Task item
Find the string "section" in the records. Copy each line that has it.

The data

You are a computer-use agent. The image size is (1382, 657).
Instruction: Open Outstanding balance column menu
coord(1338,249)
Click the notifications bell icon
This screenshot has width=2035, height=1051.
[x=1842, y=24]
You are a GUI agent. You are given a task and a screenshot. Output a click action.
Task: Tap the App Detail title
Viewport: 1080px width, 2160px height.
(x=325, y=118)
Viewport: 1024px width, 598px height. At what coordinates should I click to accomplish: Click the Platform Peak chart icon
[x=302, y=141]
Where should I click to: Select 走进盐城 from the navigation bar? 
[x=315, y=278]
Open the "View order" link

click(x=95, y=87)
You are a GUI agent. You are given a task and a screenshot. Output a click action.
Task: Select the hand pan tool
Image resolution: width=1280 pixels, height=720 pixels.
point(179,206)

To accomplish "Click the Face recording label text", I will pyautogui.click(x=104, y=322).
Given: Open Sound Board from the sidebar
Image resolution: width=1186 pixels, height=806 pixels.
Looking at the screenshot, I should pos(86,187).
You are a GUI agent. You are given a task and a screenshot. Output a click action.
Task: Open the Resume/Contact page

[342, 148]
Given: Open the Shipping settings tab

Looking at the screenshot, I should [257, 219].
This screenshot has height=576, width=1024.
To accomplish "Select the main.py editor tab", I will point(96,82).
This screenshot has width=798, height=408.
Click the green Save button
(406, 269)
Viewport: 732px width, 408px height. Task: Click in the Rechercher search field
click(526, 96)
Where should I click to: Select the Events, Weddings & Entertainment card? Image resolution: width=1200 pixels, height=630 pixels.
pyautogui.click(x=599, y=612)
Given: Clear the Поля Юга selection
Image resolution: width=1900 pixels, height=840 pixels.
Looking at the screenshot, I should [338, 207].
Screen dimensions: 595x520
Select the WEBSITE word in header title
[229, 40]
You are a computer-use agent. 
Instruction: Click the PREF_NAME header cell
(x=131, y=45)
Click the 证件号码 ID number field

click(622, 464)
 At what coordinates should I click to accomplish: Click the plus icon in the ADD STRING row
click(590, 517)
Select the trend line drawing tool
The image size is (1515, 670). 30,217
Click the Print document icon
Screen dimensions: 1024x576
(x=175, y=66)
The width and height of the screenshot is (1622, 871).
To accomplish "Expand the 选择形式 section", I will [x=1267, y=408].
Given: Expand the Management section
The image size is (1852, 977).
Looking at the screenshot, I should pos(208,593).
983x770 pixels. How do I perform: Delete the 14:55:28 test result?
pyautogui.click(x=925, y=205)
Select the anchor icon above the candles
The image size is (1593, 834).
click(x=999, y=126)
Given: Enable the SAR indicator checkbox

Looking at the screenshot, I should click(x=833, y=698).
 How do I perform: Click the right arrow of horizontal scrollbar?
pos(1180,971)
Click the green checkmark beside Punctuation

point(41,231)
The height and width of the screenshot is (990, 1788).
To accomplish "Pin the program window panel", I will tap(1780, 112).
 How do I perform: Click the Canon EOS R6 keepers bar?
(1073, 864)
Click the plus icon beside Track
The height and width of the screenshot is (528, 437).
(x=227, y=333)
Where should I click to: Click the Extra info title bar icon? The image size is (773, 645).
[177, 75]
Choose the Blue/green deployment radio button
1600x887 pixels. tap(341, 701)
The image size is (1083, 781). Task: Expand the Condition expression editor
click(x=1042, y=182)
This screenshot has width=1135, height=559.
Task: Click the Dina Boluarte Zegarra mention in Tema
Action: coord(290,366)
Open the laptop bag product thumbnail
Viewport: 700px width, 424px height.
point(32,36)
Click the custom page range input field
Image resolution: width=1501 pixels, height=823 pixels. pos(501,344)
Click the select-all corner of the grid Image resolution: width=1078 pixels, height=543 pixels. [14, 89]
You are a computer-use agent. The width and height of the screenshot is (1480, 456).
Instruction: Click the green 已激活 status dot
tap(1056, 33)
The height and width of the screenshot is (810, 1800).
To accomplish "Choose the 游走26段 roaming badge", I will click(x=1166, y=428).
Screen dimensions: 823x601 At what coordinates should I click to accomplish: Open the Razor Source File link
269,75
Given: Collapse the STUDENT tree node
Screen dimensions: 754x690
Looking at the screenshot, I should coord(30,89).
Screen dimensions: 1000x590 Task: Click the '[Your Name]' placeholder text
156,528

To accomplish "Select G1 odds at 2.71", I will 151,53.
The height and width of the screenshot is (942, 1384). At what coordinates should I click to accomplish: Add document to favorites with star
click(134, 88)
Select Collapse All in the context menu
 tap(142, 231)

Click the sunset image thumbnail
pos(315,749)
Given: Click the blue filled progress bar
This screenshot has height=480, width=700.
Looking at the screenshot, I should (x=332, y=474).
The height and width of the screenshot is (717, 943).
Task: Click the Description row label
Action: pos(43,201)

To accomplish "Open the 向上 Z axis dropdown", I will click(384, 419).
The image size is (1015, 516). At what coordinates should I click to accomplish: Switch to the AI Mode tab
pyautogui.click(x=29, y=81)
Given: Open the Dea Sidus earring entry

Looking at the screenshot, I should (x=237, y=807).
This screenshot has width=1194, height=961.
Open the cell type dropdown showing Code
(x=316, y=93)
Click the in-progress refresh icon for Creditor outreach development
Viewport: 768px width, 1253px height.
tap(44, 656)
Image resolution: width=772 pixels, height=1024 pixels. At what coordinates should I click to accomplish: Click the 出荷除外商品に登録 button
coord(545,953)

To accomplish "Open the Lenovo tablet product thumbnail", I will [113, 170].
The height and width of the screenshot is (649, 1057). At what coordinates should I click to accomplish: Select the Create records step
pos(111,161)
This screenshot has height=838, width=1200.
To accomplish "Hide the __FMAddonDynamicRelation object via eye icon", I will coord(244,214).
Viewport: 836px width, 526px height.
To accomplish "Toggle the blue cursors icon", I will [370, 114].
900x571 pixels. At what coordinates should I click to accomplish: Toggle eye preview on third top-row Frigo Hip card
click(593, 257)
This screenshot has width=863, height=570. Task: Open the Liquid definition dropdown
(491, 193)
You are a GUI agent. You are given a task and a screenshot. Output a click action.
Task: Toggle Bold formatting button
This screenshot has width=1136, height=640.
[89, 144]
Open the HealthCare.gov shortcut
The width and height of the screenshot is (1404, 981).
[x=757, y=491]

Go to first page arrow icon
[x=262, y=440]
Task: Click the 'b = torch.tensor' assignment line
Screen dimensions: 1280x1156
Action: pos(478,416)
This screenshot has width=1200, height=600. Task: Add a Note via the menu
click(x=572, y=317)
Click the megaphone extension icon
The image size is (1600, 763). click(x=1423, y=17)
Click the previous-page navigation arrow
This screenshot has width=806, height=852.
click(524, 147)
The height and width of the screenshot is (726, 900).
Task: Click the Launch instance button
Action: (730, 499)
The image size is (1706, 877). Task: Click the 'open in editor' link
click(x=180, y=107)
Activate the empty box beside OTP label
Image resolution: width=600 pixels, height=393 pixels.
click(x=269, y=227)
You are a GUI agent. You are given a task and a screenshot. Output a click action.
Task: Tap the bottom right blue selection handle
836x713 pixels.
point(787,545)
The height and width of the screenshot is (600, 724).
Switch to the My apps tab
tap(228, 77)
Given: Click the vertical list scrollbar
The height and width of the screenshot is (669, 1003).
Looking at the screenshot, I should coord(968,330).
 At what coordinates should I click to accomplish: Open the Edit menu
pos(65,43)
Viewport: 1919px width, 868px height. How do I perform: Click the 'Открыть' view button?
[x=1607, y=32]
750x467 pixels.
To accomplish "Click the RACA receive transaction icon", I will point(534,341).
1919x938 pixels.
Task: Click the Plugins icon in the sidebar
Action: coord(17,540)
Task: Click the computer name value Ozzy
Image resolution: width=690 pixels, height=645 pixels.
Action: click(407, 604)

Written answer
To accomplish "Expand the 选择形式 section", I will [x=1267, y=408].
Given: Expand the Management section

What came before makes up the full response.